§ **Work to complete**
Rewrite the data from the line with "The image size is (840, 504)." to the line with "pyautogui.click(x=144, y=136)", both included. Replace "Annotate" with "Review" and change nothing else.

§ **Materials provided**

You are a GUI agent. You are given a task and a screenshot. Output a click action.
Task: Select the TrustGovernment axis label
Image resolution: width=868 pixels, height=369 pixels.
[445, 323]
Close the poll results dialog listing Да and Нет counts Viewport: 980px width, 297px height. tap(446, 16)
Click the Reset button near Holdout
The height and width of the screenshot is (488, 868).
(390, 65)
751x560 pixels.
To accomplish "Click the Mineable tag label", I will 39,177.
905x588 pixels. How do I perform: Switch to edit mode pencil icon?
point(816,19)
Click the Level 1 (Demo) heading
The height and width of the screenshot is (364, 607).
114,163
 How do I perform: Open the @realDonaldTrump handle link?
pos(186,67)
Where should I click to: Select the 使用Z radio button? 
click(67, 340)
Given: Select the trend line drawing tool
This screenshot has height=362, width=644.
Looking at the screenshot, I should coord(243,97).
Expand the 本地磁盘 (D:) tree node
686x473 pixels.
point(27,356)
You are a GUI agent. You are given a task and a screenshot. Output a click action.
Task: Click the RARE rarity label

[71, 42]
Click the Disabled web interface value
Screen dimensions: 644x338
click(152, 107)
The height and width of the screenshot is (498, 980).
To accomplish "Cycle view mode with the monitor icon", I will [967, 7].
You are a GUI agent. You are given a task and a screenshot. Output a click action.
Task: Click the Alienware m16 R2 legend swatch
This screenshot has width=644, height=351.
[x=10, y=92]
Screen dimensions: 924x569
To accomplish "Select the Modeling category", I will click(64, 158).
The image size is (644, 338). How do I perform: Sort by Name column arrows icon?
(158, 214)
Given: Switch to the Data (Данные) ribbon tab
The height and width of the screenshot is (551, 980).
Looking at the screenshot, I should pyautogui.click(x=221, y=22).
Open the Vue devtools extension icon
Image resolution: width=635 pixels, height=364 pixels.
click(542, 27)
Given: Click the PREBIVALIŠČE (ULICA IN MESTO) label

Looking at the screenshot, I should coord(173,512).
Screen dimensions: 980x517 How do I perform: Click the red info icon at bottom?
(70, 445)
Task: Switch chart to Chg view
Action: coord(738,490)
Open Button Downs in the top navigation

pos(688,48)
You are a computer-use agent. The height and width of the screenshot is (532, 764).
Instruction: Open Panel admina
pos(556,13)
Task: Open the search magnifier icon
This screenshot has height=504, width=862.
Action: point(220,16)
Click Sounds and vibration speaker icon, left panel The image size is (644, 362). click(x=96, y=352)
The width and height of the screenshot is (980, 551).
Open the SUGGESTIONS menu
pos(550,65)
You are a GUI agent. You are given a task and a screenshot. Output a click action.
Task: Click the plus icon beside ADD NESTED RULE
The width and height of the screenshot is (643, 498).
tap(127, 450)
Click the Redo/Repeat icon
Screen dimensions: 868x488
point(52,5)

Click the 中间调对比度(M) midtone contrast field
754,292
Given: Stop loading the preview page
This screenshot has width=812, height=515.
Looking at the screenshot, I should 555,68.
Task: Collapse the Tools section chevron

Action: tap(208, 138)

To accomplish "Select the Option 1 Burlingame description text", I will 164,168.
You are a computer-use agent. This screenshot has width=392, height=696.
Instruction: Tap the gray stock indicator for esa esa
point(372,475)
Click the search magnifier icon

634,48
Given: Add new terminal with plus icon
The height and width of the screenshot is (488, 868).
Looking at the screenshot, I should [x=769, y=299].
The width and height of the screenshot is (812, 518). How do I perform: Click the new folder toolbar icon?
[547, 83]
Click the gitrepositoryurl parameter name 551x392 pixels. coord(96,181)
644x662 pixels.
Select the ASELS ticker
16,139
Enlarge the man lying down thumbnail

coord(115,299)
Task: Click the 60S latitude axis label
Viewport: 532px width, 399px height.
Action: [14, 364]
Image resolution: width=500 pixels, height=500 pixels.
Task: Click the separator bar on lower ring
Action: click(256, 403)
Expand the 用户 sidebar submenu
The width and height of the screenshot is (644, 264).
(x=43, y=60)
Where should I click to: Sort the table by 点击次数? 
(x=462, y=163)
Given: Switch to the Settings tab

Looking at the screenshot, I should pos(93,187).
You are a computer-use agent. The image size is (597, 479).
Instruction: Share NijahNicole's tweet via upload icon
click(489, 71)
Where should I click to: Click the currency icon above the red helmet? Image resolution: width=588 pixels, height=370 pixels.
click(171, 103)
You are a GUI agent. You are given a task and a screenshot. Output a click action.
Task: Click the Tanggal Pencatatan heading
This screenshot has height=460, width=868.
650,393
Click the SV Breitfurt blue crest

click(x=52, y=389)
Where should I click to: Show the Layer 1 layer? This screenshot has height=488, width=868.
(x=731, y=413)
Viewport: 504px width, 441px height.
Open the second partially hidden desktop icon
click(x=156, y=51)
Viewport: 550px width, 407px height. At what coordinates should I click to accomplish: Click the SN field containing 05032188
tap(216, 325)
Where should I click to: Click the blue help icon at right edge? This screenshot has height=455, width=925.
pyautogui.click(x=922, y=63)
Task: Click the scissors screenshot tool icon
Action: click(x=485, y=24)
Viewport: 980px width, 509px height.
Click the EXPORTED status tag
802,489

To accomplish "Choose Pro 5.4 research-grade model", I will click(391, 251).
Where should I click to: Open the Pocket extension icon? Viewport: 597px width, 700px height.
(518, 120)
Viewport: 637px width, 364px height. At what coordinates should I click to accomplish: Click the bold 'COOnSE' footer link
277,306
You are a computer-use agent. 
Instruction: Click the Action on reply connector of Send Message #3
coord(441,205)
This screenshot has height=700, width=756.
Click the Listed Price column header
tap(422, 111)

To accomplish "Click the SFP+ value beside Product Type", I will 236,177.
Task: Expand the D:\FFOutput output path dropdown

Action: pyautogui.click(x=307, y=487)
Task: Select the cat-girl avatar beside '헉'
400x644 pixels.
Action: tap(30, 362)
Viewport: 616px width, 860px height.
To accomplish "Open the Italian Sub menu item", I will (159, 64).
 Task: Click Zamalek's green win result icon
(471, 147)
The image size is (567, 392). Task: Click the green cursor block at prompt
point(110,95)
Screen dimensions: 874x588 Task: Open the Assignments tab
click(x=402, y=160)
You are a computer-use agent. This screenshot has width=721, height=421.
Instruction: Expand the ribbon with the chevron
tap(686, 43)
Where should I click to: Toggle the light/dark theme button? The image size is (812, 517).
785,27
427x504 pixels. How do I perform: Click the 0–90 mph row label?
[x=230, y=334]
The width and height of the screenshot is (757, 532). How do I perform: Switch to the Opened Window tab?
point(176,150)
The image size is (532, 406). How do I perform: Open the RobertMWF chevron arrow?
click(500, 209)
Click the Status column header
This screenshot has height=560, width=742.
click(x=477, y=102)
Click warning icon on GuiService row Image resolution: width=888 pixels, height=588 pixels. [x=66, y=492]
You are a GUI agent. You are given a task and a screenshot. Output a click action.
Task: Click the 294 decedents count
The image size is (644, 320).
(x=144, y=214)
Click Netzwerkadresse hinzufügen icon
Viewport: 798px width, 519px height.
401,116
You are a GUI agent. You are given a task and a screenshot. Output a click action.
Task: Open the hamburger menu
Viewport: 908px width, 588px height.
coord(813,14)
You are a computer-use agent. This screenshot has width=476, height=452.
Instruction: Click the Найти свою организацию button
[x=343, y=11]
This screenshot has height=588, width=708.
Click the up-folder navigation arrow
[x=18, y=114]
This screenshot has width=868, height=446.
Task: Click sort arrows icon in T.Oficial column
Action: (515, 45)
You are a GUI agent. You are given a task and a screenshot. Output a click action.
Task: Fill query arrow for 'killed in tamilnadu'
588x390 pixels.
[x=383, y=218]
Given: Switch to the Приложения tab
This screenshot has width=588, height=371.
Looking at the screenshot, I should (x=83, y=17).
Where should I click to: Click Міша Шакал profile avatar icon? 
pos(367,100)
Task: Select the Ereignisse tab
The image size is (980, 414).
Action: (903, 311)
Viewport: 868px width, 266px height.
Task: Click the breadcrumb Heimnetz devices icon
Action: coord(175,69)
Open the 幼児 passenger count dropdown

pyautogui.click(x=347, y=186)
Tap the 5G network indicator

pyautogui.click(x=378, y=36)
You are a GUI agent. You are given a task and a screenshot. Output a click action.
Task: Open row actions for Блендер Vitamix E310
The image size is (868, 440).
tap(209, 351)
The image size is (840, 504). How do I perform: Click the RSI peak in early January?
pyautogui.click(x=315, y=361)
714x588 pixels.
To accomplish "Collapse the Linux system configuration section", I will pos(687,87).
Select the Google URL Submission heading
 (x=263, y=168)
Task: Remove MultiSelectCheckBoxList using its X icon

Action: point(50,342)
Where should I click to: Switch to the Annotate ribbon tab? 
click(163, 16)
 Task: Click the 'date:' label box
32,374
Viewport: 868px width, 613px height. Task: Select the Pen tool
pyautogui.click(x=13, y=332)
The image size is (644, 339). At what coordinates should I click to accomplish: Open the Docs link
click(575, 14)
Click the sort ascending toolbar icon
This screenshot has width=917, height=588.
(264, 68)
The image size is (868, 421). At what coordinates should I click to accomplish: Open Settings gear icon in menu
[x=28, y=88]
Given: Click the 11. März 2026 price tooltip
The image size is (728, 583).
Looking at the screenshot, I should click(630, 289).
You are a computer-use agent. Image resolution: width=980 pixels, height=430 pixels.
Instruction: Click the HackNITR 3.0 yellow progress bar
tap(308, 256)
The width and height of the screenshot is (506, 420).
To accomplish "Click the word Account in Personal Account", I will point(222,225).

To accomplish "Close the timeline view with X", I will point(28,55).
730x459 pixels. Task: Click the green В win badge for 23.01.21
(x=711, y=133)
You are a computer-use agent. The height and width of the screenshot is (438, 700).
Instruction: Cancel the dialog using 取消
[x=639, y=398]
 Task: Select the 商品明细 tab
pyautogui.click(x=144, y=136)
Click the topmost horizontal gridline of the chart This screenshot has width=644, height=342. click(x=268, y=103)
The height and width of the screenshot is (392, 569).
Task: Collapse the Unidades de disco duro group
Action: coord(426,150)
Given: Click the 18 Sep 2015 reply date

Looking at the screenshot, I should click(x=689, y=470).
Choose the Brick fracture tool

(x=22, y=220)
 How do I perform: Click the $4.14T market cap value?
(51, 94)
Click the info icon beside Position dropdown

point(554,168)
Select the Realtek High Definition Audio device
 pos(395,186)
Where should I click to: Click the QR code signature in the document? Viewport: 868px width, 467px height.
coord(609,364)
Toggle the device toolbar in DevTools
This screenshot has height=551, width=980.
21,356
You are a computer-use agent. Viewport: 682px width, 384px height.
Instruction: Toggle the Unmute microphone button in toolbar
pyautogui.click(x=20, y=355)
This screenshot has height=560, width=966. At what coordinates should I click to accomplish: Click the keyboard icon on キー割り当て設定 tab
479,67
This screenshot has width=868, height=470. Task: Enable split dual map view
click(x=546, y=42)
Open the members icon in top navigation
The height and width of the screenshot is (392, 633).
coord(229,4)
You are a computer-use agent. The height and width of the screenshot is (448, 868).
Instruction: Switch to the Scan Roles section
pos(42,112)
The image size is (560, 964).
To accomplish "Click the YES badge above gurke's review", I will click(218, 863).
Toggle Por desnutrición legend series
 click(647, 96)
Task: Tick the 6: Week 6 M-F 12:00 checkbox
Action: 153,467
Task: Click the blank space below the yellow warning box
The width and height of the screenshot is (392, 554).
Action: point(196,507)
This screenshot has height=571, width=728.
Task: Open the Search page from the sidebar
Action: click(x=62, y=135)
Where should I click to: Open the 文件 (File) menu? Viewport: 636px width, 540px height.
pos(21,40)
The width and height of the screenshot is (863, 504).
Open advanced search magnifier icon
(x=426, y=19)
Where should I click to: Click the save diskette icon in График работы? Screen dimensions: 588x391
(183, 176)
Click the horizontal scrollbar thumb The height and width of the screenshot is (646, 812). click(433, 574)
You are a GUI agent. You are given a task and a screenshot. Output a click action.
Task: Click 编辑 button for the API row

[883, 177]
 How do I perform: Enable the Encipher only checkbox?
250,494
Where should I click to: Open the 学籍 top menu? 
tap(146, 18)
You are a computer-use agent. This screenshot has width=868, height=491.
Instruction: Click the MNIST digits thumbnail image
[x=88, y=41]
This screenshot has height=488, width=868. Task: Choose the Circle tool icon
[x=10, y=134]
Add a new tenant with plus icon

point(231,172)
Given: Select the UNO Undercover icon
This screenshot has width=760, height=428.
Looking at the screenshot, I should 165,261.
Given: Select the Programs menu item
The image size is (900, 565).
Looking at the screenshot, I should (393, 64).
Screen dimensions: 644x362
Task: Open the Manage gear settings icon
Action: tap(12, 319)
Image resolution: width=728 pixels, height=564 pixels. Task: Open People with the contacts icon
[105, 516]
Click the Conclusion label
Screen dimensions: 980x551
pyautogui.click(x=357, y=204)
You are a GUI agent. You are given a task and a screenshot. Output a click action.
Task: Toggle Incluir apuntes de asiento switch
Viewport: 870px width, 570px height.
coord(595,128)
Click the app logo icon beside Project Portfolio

§ **Solution below**
The image size is (840, 504). How do I perform: Click the RSI peak in early January?
pyautogui.click(x=315, y=361)
714x588 pixels.
To accomplish "Collapse the Linux system configuration section", I will pos(687,87).
Select the Google URL Submission heading
 (x=263, y=168)
Task: Remove MultiSelectCheckBoxList using its X icon

Action: point(50,342)
Where should I click to: Switch to the Review ribbon tab? 
click(163, 16)
 Task: Click the 'date:' label box
32,374
Viewport: 868px width, 613px height. Task: Select the Pen tool
pyautogui.click(x=13, y=332)
The image size is (644, 339). At what coordinates should I click to accomplish: Open the Docs link
click(575, 14)
Click the sort ascending toolbar icon
This screenshot has width=917, height=588.
(264, 68)
The image size is (868, 421). At what coordinates should I click to accomplish: Open Settings gear icon in menu
[x=28, y=88]
Given: Click the 11. März 2026 price tooltip
The image size is (728, 583).
Looking at the screenshot, I should click(630, 289).
You are a computer-use agent. Image resolution: width=980 pixels, height=430 pixels.
Instruction: Click the HackNITR 3.0 yellow progress bar
tap(308, 256)
The width and height of the screenshot is (506, 420).
To accomplish "Click the word Account in Personal Account", I will point(222,225).

To accomplish "Close the timeline view with X", I will point(28,55).
730x459 pixels. Task: Click the green В win badge for 23.01.21
(x=711, y=133)
You are a computer-use agent. The height and width of the screenshot is (438, 700).
Instruction: Cancel the dialog using 取消
[x=639, y=398]
 Task: Select the 商品明细 tab
pyautogui.click(x=144, y=136)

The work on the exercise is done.